_Your task_
Nothing in the entries may be altered; copy them in full.

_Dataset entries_
*** Begin section ***

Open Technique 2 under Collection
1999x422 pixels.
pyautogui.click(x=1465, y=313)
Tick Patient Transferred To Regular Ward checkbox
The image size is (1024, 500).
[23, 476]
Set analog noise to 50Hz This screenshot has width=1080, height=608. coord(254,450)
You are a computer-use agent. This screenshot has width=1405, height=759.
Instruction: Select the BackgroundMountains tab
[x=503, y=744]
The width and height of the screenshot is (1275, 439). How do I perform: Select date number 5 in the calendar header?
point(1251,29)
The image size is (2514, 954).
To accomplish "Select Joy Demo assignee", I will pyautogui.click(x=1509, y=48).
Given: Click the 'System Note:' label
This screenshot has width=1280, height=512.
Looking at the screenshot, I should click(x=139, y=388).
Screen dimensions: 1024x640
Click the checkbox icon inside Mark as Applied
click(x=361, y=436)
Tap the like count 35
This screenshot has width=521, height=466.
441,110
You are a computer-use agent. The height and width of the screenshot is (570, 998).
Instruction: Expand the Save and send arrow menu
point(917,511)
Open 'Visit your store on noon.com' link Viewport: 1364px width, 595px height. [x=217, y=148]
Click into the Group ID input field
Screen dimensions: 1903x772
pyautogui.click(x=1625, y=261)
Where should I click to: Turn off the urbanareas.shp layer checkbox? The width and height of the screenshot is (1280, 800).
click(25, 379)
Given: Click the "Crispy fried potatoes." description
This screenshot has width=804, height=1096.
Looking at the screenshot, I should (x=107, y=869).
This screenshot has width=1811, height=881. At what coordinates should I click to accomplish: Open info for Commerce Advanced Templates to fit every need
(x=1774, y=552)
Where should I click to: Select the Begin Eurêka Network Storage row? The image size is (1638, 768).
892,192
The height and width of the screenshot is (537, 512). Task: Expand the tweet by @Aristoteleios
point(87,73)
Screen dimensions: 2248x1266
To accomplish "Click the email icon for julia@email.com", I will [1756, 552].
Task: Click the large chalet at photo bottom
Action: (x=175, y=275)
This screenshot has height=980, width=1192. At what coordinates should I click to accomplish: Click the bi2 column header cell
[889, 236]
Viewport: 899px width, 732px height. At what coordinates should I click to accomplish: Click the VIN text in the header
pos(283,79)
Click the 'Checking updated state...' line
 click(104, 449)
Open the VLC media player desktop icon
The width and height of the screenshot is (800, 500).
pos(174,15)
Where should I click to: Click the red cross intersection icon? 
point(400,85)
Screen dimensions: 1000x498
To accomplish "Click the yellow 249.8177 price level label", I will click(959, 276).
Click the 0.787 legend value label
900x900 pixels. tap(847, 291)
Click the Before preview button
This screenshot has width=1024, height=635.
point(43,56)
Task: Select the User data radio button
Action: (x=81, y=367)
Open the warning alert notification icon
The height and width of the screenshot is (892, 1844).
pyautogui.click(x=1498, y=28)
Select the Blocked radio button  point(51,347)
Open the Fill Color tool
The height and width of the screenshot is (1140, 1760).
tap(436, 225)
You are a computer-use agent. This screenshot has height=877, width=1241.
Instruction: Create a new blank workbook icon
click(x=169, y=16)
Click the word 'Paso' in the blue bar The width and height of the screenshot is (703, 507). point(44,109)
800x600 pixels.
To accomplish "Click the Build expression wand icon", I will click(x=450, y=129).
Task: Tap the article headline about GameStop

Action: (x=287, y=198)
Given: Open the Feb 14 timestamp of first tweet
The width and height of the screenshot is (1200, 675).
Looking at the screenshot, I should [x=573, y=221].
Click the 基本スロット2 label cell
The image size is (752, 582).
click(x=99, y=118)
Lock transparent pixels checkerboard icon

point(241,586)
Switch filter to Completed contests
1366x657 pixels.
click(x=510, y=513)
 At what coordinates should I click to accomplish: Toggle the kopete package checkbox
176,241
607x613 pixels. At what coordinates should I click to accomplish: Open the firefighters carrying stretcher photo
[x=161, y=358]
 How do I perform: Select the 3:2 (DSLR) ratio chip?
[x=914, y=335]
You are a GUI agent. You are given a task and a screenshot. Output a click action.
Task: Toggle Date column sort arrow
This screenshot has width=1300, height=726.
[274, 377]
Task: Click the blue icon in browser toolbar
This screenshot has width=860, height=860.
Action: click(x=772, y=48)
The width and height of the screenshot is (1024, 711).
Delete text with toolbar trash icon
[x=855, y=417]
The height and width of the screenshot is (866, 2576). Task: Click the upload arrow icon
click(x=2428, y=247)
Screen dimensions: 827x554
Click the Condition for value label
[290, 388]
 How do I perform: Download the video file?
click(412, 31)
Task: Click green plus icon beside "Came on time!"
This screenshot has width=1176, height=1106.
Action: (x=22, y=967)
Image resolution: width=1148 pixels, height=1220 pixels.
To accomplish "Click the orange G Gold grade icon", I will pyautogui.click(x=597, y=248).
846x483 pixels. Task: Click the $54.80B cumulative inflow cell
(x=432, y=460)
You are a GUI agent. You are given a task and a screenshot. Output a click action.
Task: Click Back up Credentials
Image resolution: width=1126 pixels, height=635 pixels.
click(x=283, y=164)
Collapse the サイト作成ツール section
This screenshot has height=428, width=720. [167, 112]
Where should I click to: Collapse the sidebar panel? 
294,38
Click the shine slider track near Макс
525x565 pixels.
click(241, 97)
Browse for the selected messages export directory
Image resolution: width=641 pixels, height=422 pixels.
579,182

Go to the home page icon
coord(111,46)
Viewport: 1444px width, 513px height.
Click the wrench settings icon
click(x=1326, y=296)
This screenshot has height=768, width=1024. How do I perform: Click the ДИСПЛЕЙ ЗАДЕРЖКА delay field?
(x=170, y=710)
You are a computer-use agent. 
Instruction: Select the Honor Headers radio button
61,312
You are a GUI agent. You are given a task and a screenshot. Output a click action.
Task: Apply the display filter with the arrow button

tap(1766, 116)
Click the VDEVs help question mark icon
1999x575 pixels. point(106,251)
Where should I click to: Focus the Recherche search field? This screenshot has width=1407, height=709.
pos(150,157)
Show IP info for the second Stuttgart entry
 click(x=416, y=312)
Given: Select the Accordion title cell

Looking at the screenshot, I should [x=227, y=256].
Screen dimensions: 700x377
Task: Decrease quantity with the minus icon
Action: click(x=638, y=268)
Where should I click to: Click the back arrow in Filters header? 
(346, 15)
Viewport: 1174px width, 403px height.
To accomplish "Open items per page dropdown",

*** End section ***

_Reply_
Open Technique 2 under Collection
1999x422 pixels.
pyautogui.click(x=1465, y=313)
Tick Patient Transferred To Regular Ward checkbox
The image size is (1024, 500).
[23, 476]
Set analog noise to 50Hz This screenshot has width=1080, height=608. coord(254,450)
You are a computer-use agent. This screenshot has width=1405, height=759.
Instruction: Select the BackgroundMountains tab
[x=503, y=744]
The width and height of the screenshot is (1275, 439). How do I perform: Select date number 5 in the calendar header?
point(1251,29)
The image size is (2514, 954).
To accomplish "Select Joy Demo assignee", I will pyautogui.click(x=1509, y=48).
Given: Click the 'System Note:' label
This screenshot has width=1280, height=512.
Looking at the screenshot, I should click(x=139, y=388).
Screen dimensions: 1024x640
Click the checkbox icon inside Mark as Applied
click(x=361, y=436)
Tap the like count 35
This screenshot has width=521, height=466.
441,110
You are a computer-use agent. The height and width of the screenshot is (570, 998).
Instruction: Expand the Save and send arrow menu
point(917,511)
Open 'Visit your store on noon.com' link Viewport: 1364px width, 595px height. [x=217, y=148]
Click into the Group ID input field
Screen dimensions: 1903x772
pyautogui.click(x=1625, y=261)
Where should I click to: Turn off the urbanareas.shp layer checkbox? The width and height of the screenshot is (1280, 800).
click(25, 379)
Given: Click the "Crispy fried potatoes." description
This screenshot has width=804, height=1096.
Looking at the screenshot, I should (x=107, y=869).
This screenshot has width=1811, height=881. At what coordinates should I click to accomplish: Open info for Commerce Advanced Templates to fit every need
(x=1774, y=552)
Where should I click to: Select the Begin Eurêka Network Storage row? The image size is (1638, 768).
892,192
The height and width of the screenshot is (537, 512). Task: Expand the tweet by @Aristoteleios
point(87,73)
Screen dimensions: 2248x1266
To accomplish "Click the email icon for julia@email.com", I will [1756, 552].
Task: Click the large chalet at photo bottom
Action: (x=175, y=275)
This screenshot has height=980, width=1192. At what coordinates should I click to accomplish: Click the bi2 column header cell
[889, 236]
Viewport: 899px width, 732px height. At what coordinates should I click to accomplish: Click the VIN text in the header
pos(283,79)
Click the 'Checking updated state...' line
 click(104, 449)
Open the VLC media player desktop icon
The width and height of the screenshot is (800, 500).
pos(174,15)
Where should I click to: Click the red cross intersection icon? 
point(400,85)
Screen dimensions: 1000x498
To accomplish "Click the yellow 249.8177 price level label", I will click(959, 276).
Click the 0.787 legend value label
900x900 pixels. tap(847, 291)
Click the Before preview button
This screenshot has width=1024, height=635.
point(43,56)
Task: Select the User data radio button
Action: (x=81, y=367)
Open the warning alert notification icon
The height and width of the screenshot is (892, 1844).
pyautogui.click(x=1498, y=28)
Select the Blocked radio button  point(51,347)
Open the Fill Color tool
The height and width of the screenshot is (1140, 1760).
tap(436, 225)
You are a computer-use agent. This screenshot has height=877, width=1241.
Instruction: Create a new blank workbook icon
click(x=169, y=16)
Click the word 'Paso' in the blue bar The width and height of the screenshot is (703, 507). point(44,109)
800x600 pixels.
To accomplish "Click the Build expression wand icon", I will click(x=450, y=129).
Task: Tap the article headline about GameStop

Action: (x=287, y=198)
Given: Open the Feb 14 timestamp of first tweet
The width and height of the screenshot is (1200, 675).
Looking at the screenshot, I should [x=573, y=221].
Click the 基本スロット2 label cell
The image size is (752, 582).
click(x=99, y=118)
Lock transparent pixels checkerboard icon

point(241,586)
Switch filter to Completed contests
1366x657 pixels.
click(x=510, y=513)
 At what coordinates should I click to accomplish: Toggle the kopete package checkbox
176,241
607x613 pixels. At what coordinates should I click to accomplish: Open the firefighters carrying stretcher photo
[x=161, y=358]
 How do I perform: Select the 3:2 (DSLR) ratio chip?
[x=914, y=335]
You are a GUI agent. You are given a task and a screenshot. Output a click action.
Task: Toggle Date column sort arrow
This screenshot has width=1300, height=726.
[274, 377]
Task: Click the blue icon in browser toolbar
This screenshot has width=860, height=860.
Action: click(x=772, y=48)
The width and height of the screenshot is (1024, 711).
Delete text with toolbar trash icon
[x=855, y=417]
The height and width of the screenshot is (866, 2576). Task: Click the upload arrow icon
click(x=2428, y=247)
Screen dimensions: 827x554
Click the Condition for value label
[290, 388]
 How do I perform: Download the video file?
click(412, 31)
Task: Click green plus icon beside "Came on time!"
This screenshot has width=1176, height=1106.
Action: (x=22, y=967)
Image resolution: width=1148 pixels, height=1220 pixels.
To accomplish "Click the orange G Gold grade icon", I will pyautogui.click(x=597, y=248).
846x483 pixels. Task: Click the $54.80B cumulative inflow cell
(x=432, y=460)
You are a GUI agent. You are given a task and a screenshot. Output a click action.
Task: Click Back up Credentials
Image resolution: width=1126 pixels, height=635 pixels.
click(x=283, y=164)
Collapse the サイト作成ツール section
This screenshot has height=428, width=720. [167, 112]
Where should I click to: Collapse the sidebar panel? 
294,38
Click the shine slider track near Макс
525x565 pixels.
click(241, 97)
Browse for the selected messages export directory
Image resolution: width=641 pixels, height=422 pixels.
579,182

Go to the home page icon
coord(111,46)
Viewport: 1444px width, 513px height.
Click the wrench settings icon
click(x=1326, y=296)
This screenshot has height=768, width=1024. How do I perform: Click the ДИСПЛЕЙ ЗАДЕРЖКА delay field?
(x=170, y=710)
You are a computer-use agent. 
Instruction: Select the Honor Headers radio button
61,312
You are a GUI agent. You are given a task and a screenshot. Output a click action.
Task: Apply the display filter with the arrow button

tap(1766, 116)
Click the VDEVs help question mark icon
1999x575 pixels. point(106,251)
Where should I click to: Focus the Recherche search field? This screenshot has width=1407, height=709.
pos(150,157)
Show IP info for the second Stuttgart entry
 click(x=416, y=312)
Given: Select the Accordion title cell

Looking at the screenshot, I should [x=227, y=256].
Screen dimensions: 700x377
Task: Decrease quantity with the minus icon
Action: click(x=638, y=268)
Where should I click to: Click the back arrow in Filters header? 
(346, 15)
Viewport: 1174px width, 403px height.
To accomplish "Open items per page dropdown",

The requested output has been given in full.